> **The task**: The whole listing below is to be returned without alteration.

> **Records for this task**:
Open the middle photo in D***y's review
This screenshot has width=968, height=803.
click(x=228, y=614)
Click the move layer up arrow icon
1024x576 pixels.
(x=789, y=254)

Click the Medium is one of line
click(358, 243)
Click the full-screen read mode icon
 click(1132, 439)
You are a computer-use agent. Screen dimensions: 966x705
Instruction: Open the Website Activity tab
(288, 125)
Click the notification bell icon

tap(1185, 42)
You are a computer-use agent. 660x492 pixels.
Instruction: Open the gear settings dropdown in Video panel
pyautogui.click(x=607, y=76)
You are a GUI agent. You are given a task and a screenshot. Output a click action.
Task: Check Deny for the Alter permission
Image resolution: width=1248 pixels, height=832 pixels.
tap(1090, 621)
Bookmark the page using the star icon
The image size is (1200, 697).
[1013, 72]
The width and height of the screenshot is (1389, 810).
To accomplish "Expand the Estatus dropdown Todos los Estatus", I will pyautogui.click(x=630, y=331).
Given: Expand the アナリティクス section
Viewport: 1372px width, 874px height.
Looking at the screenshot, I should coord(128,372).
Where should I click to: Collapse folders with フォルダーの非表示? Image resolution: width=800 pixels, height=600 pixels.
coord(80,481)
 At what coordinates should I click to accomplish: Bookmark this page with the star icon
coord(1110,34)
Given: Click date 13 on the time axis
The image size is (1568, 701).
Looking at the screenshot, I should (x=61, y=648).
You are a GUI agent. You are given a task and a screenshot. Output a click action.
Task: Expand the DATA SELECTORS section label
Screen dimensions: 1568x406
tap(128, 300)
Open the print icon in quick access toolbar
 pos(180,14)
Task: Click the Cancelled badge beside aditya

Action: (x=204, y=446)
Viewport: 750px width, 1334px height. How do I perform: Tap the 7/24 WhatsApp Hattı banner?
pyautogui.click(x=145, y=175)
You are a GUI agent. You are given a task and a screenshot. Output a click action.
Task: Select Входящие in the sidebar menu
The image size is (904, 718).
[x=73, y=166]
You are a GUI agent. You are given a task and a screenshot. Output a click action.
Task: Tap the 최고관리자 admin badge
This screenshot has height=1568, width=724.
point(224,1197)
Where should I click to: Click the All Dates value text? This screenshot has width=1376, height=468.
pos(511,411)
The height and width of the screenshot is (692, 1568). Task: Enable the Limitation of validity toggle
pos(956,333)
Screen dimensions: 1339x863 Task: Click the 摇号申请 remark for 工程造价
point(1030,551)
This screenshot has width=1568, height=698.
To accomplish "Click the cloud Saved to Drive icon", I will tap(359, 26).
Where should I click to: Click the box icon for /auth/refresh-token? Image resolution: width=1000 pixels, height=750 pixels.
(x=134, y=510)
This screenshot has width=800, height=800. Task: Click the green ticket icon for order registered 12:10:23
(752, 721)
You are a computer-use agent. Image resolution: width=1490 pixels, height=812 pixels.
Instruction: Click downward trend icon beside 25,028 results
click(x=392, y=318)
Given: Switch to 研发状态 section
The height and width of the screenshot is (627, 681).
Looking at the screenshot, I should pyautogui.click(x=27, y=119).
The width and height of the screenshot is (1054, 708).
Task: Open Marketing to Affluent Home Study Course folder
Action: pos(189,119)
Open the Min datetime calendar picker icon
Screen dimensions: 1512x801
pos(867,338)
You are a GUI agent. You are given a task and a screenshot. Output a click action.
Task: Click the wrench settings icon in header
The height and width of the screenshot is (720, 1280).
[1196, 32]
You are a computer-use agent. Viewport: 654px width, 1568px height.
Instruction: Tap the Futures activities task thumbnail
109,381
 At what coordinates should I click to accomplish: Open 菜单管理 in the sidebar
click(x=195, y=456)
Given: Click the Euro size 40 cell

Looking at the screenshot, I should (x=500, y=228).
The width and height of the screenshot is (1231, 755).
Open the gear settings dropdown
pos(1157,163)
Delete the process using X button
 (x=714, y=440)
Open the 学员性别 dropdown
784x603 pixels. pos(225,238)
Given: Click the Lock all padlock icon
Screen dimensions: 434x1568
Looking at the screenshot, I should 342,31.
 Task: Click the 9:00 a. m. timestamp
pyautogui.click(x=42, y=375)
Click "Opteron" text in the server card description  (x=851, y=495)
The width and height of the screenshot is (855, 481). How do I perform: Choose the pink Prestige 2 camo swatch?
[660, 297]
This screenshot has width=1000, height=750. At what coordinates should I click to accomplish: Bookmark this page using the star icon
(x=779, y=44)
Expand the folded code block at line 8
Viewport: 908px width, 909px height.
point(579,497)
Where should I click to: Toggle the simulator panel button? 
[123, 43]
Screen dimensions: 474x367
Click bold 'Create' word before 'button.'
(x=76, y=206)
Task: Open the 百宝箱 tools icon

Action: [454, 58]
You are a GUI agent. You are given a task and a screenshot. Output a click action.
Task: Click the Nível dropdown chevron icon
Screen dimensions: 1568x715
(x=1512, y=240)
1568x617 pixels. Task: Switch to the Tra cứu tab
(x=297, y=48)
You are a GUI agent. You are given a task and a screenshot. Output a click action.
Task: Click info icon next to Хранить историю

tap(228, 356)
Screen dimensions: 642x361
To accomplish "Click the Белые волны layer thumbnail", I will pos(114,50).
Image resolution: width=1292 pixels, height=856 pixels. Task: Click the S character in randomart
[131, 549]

> **Answer to the problem**:
Open the middle photo in D***y's review
This screenshot has width=968, height=803.
click(x=228, y=614)
Click the move layer up arrow icon
1024x576 pixels.
(x=789, y=254)

Click the Medium is one of line
click(358, 243)
Click the full-screen read mode icon
 click(1132, 439)
You are a computer-use agent. Screen dimensions: 966x705
Instruction: Open the Website Activity tab
(288, 125)
Click the notification bell icon

tap(1185, 42)
You are a computer-use agent. 660x492 pixels.
Instruction: Open the gear settings dropdown in Video panel
pyautogui.click(x=607, y=76)
You are a GUI agent. You are given a task and a screenshot. Output a click action.
Task: Check Deny for the Alter permission
Image resolution: width=1248 pixels, height=832 pixels.
tap(1090, 621)
Bookmark the page using the star icon
The image size is (1200, 697).
[1013, 72]
The width and height of the screenshot is (1389, 810).
To accomplish "Expand the Estatus dropdown Todos los Estatus", I will pyautogui.click(x=630, y=331).
Given: Expand the アナリティクス section
Viewport: 1372px width, 874px height.
Looking at the screenshot, I should coord(128,372).
Where should I click to: Collapse folders with フォルダーの非表示? Image resolution: width=800 pixels, height=600 pixels.
coord(80,481)
 At what coordinates should I click to accomplish: Bookmark this page with the star icon
coord(1110,34)
Given: Click date 13 on the time axis
The image size is (1568, 701).
Looking at the screenshot, I should (x=61, y=648).
You are a GUI agent. You are given a task and a screenshot. Output a click action.
Task: Expand the DATA SELECTORS section label
Screen dimensions: 1568x406
tap(128, 300)
Open the print icon in quick access toolbar
 pos(180,14)
Task: Click the Cancelled badge beside aditya

Action: (x=204, y=446)
Viewport: 750px width, 1334px height. How do I perform: Tap the 7/24 WhatsApp Hattı banner?
pyautogui.click(x=145, y=175)
You are a GUI agent. You are given a task and a screenshot. Output a click action.
Task: Select Входящие in the sidebar menu
The image size is (904, 718).
[x=73, y=166]
You are a GUI agent. You are given a task and a screenshot. Output a click action.
Task: Tap the 최고관리자 admin badge
This screenshot has height=1568, width=724.
point(224,1197)
Where should I click to: Click the All Dates value text? This screenshot has width=1376, height=468.
pos(511,411)
The height and width of the screenshot is (692, 1568). Task: Enable the Limitation of validity toggle
pos(956,333)
Screen dimensions: 1339x863 Task: Click the 摇号申请 remark for 工程造价
point(1030,551)
This screenshot has width=1568, height=698.
To accomplish "Click the cloud Saved to Drive icon", I will tap(359, 26).
Where should I click to: Click the box icon for /auth/refresh-token? Image resolution: width=1000 pixels, height=750 pixels.
(x=134, y=510)
This screenshot has width=800, height=800. Task: Click the green ticket icon for order registered 12:10:23
(752, 721)
You are a computer-use agent. Image resolution: width=1490 pixels, height=812 pixels.
Instruction: Click downward trend icon beside 25,028 results
click(x=392, y=318)
Given: Switch to 研发状态 section
The height and width of the screenshot is (627, 681).
Looking at the screenshot, I should pyautogui.click(x=27, y=119).
The width and height of the screenshot is (1054, 708).
Task: Open Marketing to Affluent Home Study Course folder
Action: pos(189,119)
Open the Min datetime calendar picker icon
Screen dimensions: 1512x801
pos(867,338)
You are a GUI agent. You are given a task and a screenshot. Output a click action.
Task: Click the wrench settings icon in header
The height and width of the screenshot is (720, 1280).
[1196, 32]
You are a computer-use agent. Viewport: 654px width, 1568px height.
Instruction: Tap the Futures activities task thumbnail
109,381
 At what coordinates should I click to accomplish: Open 菜单管理 in the sidebar
click(x=195, y=456)
Given: Click the Euro size 40 cell

Looking at the screenshot, I should (x=500, y=228).
The width and height of the screenshot is (1231, 755).
Open the gear settings dropdown
pos(1157,163)
Delete the process using X button
 (x=714, y=440)
Open the 学员性别 dropdown
784x603 pixels. pos(225,238)
Given: Click the Lock all padlock icon
Screen dimensions: 434x1568
Looking at the screenshot, I should 342,31.
 Task: Click the 9:00 a. m. timestamp
pyautogui.click(x=42, y=375)
Click "Opteron" text in the server card description  (x=851, y=495)
The width and height of the screenshot is (855, 481). How do I perform: Choose the pink Prestige 2 camo swatch?
[660, 297]
This screenshot has width=1000, height=750. At what coordinates should I click to accomplish: Bookmark this page using the star icon
(x=779, y=44)
Expand the folded code block at line 8
Viewport: 908px width, 909px height.
point(579,497)
Where should I click to: Toggle the simulator panel button? 
[123, 43]
Screen dimensions: 474x367
Click bold 'Create' word before 'button.'
(x=76, y=206)
Task: Open the 百宝箱 tools icon

Action: [454, 58]
You are a GUI agent. You are given a task and a screenshot. Output a click action.
Task: Click the Nível dropdown chevron icon
Screen dimensions: 1568x715
(x=1512, y=240)
1568x617 pixels. Task: Switch to the Tra cứu tab
(x=297, y=48)
You are a GUI agent. You are given a task and a screenshot. Output a click action.
Task: Click info icon next to Хранить историю

tap(228, 356)
Screen dimensions: 642x361
To accomplish "Click the Белые волны layer thumbnail", I will pos(114,50).
Image resolution: width=1292 pixels, height=856 pixels. Task: Click the S character in randomart
[131, 549]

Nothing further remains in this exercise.